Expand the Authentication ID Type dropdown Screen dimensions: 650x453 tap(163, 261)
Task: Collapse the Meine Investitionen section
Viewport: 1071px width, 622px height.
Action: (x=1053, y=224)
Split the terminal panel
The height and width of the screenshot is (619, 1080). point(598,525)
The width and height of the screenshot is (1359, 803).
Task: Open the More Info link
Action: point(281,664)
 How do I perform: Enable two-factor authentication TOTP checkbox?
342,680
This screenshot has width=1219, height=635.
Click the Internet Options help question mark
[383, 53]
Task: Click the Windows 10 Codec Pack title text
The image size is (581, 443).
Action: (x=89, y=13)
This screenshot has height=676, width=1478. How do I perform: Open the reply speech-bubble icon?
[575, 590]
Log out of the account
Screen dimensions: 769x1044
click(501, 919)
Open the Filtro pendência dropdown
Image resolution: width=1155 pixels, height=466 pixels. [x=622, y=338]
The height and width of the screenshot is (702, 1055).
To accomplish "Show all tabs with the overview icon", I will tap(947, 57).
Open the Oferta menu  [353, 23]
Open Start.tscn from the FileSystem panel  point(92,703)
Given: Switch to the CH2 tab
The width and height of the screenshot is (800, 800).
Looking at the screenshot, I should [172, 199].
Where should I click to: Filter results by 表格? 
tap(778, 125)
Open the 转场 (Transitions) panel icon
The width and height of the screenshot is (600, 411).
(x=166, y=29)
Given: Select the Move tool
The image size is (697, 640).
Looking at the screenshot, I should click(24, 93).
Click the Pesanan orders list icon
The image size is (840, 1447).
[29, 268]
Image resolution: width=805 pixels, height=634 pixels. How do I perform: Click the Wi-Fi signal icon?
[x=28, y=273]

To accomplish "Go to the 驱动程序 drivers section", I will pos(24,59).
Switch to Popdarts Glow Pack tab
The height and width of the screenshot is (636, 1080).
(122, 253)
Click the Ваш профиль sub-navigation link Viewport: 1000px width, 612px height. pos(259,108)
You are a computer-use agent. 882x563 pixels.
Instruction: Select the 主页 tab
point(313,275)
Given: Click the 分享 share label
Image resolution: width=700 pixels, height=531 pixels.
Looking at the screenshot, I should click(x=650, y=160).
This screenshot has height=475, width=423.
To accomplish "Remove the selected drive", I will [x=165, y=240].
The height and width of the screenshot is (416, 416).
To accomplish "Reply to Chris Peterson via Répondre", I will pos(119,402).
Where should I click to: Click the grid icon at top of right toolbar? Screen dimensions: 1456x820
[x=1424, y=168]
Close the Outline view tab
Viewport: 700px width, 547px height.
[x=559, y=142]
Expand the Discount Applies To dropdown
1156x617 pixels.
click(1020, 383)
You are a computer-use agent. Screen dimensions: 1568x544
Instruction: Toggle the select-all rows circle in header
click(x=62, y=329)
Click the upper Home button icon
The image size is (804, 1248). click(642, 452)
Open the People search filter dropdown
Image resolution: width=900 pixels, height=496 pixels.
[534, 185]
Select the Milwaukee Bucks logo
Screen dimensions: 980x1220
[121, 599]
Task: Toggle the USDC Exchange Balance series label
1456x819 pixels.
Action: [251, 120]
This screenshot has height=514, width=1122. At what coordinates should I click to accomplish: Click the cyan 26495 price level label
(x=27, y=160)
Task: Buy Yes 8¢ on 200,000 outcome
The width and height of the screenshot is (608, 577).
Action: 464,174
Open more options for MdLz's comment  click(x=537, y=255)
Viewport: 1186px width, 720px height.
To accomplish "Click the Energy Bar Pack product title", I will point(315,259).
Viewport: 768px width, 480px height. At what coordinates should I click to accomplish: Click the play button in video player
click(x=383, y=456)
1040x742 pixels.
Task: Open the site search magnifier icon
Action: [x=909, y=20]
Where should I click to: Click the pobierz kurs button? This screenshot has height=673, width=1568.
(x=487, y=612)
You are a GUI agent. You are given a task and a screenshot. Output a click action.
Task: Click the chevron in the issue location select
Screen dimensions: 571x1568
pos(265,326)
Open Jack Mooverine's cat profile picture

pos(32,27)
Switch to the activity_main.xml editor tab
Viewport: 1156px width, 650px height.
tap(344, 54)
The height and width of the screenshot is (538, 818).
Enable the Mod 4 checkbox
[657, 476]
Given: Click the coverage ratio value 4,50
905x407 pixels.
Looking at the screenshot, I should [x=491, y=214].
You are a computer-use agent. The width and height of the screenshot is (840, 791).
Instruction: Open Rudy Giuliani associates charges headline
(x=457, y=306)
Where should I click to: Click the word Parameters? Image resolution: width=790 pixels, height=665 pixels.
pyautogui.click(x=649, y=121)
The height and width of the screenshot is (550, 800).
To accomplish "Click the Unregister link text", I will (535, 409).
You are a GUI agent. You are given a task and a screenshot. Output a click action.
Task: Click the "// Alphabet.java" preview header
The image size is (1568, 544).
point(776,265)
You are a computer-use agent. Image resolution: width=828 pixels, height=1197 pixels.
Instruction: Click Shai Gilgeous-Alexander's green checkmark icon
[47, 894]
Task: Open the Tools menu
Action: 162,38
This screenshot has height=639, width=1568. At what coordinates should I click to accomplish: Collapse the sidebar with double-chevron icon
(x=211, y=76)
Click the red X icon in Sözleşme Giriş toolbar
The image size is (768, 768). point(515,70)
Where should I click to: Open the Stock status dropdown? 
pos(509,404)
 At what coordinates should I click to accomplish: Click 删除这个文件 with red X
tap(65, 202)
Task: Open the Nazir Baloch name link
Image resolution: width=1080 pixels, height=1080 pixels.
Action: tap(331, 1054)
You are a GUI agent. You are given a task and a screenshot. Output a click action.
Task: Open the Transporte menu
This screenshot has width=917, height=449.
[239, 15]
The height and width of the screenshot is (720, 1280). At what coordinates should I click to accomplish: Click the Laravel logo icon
§
* INSTRUCTIONS TO FOLLOW *
An exact reproduction of all the records is needed.

* OUTPUT FOR THIS TASK *
Expand the Authentication ID Type dropdown Screen dimensions: 650x453 tap(163, 261)
Task: Collapse the Meine Investitionen section
Viewport: 1071px width, 622px height.
Action: (x=1053, y=224)
Split the terminal panel
The height and width of the screenshot is (619, 1080). point(598,525)
The width and height of the screenshot is (1359, 803).
Task: Open the More Info link
Action: point(281,664)
 How do I perform: Enable two-factor authentication TOTP checkbox?
342,680
This screenshot has width=1219, height=635.
Click the Internet Options help question mark
[383, 53]
Task: Click the Windows 10 Codec Pack title text
The image size is (581, 443).
Action: (x=89, y=13)
This screenshot has height=676, width=1478. How do I perform: Open the reply speech-bubble icon?
[575, 590]
Log out of the account
Screen dimensions: 769x1044
click(501, 919)
Open the Filtro pendência dropdown
Image resolution: width=1155 pixels, height=466 pixels. [x=622, y=338]
The height and width of the screenshot is (702, 1055).
To accomplish "Show all tabs with the overview icon", I will tap(947, 57).
Open the Oferta menu  [353, 23]
Open Start.tscn from the FileSystem panel  point(92,703)
Given: Switch to the CH2 tab
The width and height of the screenshot is (800, 800).
Looking at the screenshot, I should [172, 199].
Where should I click to: Filter results by 表格? 
tap(778, 125)
Open the 转场 (Transitions) panel icon
The width and height of the screenshot is (600, 411).
(x=166, y=29)
Given: Select the Move tool
The image size is (697, 640).
Looking at the screenshot, I should click(24, 93).
Click the Pesanan orders list icon
The image size is (840, 1447).
[29, 268]
Image resolution: width=805 pixels, height=634 pixels. How do I perform: Click the Wi-Fi signal icon?
[x=28, y=273]

To accomplish "Go to the 驱动程序 drivers section", I will pos(24,59).
Switch to Popdarts Glow Pack tab
The height and width of the screenshot is (636, 1080).
(122, 253)
Click the Ваш профиль sub-navigation link Viewport: 1000px width, 612px height. pos(259,108)
You are a computer-use agent. 882x563 pixels.
Instruction: Select the 主页 tab
point(313,275)
Given: Click the 分享 share label
Image resolution: width=700 pixels, height=531 pixels.
Looking at the screenshot, I should click(x=650, y=160).
This screenshot has height=475, width=423.
To accomplish "Remove the selected drive", I will [x=165, y=240].
The height and width of the screenshot is (416, 416).
To accomplish "Reply to Chris Peterson via Répondre", I will pos(119,402).
Where should I click to: Click the grid icon at top of right toolbar? Screen dimensions: 1456x820
[x=1424, y=168]
Close the Outline view tab
Viewport: 700px width, 547px height.
[x=559, y=142]
Expand the Discount Applies To dropdown
1156x617 pixels.
click(1020, 383)
You are a computer-use agent. Screen dimensions: 1568x544
Instruction: Toggle the select-all rows circle in header
click(x=62, y=329)
Click the upper Home button icon
The image size is (804, 1248). click(642, 452)
Open the People search filter dropdown
Image resolution: width=900 pixels, height=496 pixels.
[534, 185]
Select the Milwaukee Bucks logo
Screen dimensions: 980x1220
[121, 599]
Task: Toggle the USDC Exchange Balance series label
1456x819 pixels.
Action: [251, 120]
This screenshot has height=514, width=1122. At what coordinates should I click to accomplish: Click the cyan 26495 price level label
(x=27, y=160)
Task: Buy Yes 8¢ on 200,000 outcome
The width and height of the screenshot is (608, 577).
Action: 464,174
Open more options for MdLz's comment  click(x=537, y=255)
Viewport: 1186px width, 720px height.
To accomplish "Click the Energy Bar Pack product title", I will point(315,259).
Viewport: 768px width, 480px height. At what coordinates should I click to accomplish: Click the play button in video player
click(x=383, y=456)
1040x742 pixels.
Task: Open the site search magnifier icon
Action: [x=909, y=20]
Where should I click to: Click the pobierz kurs button? This screenshot has height=673, width=1568.
(x=487, y=612)
You are a GUI agent. You are given a task and a screenshot. Output a click action.
Task: Click the chevron in the issue location select
Screen dimensions: 571x1568
pos(265,326)
Open Jack Mooverine's cat profile picture

pos(32,27)
Switch to the activity_main.xml editor tab
Viewport: 1156px width, 650px height.
tap(344, 54)
The height and width of the screenshot is (538, 818).
Enable the Mod 4 checkbox
[657, 476]
Given: Click the coverage ratio value 4,50
905x407 pixels.
Looking at the screenshot, I should [x=491, y=214].
You are a computer-use agent. The width and height of the screenshot is (840, 791).
Instruction: Open Rudy Giuliani associates charges headline
(x=457, y=306)
Where should I click to: Click the word Parameters? Image resolution: width=790 pixels, height=665 pixels.
pyautogui.click(x=649, y=121)
The height and width of the screenshot is (550, 800).
To accomplish "Click the Unregister link text", I will (535, 409).
You are a GUI agent. You are given a task and a screenshot. Output a click action.
Task: Click the "// Alphabet.java" preview header
The image size is (1568, 544).
point(776,265)
You are a computer-use agent. Image resolution: width=828 pixels, height=1197 pixels.
Instruction: Click Shai Gilgeous-Alexander's green checkmark icon
[47, 894]
Task: Open the Tools menu
Action: 162,38
This screenshot has height=639, width=1568. At what coordinates should I click to accomplish: Collapse the sidebar with double-chevron icon
(x=211, y=76)
Click the red X icon in Sözleşme Giriş toolbar
The image size is (768, 768). point(515,70)
Where should I click to: Open the Stock status dropdown? 
pos(509,404)
 At what coordinates should I click to accomplish: Click 删除这个文件 with red X
tap(65, 202)
Task: Open the Nazir Baloch name link
Image resolution: width=1080 pixels, height=1080 pixels.
Action: tap(331, 1054)
You are a GUI agent. You are given a task and a screenshot. Output a click action.
Task: Open the Transporte menu
This screenshot has width=917, height=449.
[239, 15]
The height and width of the screenshot is (720, 1280). At what coordinates should I click to accomplish: Click the Laravel logo icon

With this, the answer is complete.